— Work request —
Return the tail of the records exactly, starting from the line containing "The height and width of the screenshot is (532, 764)." and ending with the final line.

[Dataset entries]
☆ ☆ ☆

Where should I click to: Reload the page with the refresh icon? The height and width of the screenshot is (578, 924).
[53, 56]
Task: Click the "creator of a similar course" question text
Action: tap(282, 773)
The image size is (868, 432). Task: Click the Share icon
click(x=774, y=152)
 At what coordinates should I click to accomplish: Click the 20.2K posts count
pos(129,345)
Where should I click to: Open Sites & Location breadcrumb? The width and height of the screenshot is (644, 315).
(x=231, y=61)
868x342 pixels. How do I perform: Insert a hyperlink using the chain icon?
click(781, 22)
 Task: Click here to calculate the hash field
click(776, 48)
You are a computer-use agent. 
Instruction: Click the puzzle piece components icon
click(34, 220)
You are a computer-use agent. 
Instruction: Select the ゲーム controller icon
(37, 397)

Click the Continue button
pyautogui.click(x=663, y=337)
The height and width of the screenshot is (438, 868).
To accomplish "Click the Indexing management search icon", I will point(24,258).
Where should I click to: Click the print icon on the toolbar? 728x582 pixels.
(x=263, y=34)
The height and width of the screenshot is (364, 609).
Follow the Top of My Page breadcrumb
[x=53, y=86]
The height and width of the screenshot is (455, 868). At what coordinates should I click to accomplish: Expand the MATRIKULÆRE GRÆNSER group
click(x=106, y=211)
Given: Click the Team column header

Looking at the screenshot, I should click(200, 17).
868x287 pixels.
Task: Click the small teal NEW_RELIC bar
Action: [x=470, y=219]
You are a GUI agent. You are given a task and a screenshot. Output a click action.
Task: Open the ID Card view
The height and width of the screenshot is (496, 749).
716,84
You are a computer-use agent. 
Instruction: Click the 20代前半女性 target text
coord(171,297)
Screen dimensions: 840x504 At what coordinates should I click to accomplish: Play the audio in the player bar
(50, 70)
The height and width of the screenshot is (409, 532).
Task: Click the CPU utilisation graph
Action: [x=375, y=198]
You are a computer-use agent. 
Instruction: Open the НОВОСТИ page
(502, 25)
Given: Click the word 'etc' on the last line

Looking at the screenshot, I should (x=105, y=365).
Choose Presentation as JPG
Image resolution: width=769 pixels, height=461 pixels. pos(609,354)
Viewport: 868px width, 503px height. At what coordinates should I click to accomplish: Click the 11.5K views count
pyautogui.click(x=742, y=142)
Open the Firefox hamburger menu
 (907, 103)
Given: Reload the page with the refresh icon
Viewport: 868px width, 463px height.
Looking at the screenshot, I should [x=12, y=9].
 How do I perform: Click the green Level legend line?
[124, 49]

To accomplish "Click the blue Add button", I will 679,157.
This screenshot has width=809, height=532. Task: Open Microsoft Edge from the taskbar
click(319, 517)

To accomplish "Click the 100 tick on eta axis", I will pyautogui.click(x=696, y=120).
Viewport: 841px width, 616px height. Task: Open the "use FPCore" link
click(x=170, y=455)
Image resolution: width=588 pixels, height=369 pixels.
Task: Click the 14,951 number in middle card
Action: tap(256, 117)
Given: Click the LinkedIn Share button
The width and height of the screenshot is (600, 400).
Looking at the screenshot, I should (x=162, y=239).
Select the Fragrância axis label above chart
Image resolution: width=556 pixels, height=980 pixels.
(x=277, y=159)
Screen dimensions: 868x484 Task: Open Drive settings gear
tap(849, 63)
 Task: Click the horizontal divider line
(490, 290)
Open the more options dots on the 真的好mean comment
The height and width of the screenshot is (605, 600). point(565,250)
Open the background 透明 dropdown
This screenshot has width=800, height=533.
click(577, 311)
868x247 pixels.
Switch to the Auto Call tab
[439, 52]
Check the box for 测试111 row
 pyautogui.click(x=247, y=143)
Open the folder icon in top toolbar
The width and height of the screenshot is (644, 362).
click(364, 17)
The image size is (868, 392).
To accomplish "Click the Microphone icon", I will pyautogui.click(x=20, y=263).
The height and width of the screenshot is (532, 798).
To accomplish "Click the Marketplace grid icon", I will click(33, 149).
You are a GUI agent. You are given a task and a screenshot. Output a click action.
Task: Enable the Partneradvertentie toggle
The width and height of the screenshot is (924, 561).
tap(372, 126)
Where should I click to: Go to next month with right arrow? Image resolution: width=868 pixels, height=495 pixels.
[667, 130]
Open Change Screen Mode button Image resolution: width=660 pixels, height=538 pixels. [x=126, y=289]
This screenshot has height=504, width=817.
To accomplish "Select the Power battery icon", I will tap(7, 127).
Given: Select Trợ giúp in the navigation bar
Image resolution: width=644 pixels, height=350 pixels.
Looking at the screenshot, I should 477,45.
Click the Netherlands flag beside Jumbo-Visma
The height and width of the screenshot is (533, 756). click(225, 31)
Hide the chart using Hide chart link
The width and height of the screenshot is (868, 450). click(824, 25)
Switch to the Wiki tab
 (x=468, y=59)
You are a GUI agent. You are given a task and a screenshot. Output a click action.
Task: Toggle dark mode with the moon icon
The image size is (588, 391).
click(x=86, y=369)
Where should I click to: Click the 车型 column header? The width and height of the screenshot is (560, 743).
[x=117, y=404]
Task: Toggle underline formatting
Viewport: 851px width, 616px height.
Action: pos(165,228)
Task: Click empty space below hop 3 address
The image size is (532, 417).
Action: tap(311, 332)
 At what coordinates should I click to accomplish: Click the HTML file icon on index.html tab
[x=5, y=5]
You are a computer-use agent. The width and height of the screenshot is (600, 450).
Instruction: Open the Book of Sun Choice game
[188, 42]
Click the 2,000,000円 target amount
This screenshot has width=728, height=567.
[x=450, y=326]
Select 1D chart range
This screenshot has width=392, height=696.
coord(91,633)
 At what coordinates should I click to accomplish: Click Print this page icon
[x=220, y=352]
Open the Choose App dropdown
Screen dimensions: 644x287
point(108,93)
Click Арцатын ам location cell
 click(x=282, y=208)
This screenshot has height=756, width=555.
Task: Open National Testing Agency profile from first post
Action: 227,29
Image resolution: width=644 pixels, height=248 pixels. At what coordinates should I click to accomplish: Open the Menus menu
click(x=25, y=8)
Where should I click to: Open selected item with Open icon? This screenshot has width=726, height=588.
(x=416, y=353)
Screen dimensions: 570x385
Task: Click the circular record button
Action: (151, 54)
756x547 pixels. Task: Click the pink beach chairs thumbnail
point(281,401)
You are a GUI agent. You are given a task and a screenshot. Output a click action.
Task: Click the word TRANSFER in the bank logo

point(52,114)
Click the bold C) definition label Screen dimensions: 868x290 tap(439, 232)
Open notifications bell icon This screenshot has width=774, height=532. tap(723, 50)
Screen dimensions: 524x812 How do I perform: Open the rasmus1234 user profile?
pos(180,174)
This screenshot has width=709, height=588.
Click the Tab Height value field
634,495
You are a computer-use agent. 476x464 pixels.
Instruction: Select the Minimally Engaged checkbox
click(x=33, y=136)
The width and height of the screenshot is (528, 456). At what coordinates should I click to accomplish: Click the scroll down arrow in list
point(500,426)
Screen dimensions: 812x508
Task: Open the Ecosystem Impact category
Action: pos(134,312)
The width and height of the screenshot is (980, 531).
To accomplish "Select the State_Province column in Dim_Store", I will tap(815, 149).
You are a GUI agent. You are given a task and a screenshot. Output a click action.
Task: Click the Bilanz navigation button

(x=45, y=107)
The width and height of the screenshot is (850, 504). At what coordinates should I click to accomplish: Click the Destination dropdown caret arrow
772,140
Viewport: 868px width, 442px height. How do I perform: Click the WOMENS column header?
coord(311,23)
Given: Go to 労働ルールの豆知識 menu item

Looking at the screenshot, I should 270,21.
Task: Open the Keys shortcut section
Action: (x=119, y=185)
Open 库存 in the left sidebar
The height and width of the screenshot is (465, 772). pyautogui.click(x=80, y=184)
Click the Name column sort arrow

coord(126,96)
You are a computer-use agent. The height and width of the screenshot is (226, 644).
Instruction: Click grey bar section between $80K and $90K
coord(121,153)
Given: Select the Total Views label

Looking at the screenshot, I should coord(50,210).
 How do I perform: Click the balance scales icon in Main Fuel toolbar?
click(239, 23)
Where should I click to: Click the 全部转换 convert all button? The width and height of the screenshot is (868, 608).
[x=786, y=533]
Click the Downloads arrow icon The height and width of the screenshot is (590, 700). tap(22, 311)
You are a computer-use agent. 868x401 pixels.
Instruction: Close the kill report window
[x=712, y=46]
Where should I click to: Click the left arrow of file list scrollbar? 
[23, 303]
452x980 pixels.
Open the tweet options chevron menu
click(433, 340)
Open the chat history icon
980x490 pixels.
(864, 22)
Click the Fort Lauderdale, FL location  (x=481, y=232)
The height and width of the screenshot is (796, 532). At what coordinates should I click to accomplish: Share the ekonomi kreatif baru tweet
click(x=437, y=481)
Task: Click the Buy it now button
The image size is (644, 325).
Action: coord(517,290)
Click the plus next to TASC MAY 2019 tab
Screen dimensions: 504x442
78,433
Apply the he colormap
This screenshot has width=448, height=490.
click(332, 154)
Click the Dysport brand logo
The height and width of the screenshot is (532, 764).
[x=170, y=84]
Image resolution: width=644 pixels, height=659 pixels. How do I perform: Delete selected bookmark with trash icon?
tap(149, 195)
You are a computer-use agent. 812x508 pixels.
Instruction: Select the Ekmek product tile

☆ ☆ ☆

— Exercise output —
The height and width of the screenshot is (532, 764).
[x=170, y=84]
Image resolution: width=644 pixels, height=659 pixels. How do I perform: Delete selected bookmark with trash icon?
tap(149, 195)
You are a computer-use agent. 812x508 pixels.
Instruction: Select the Ekmek product tile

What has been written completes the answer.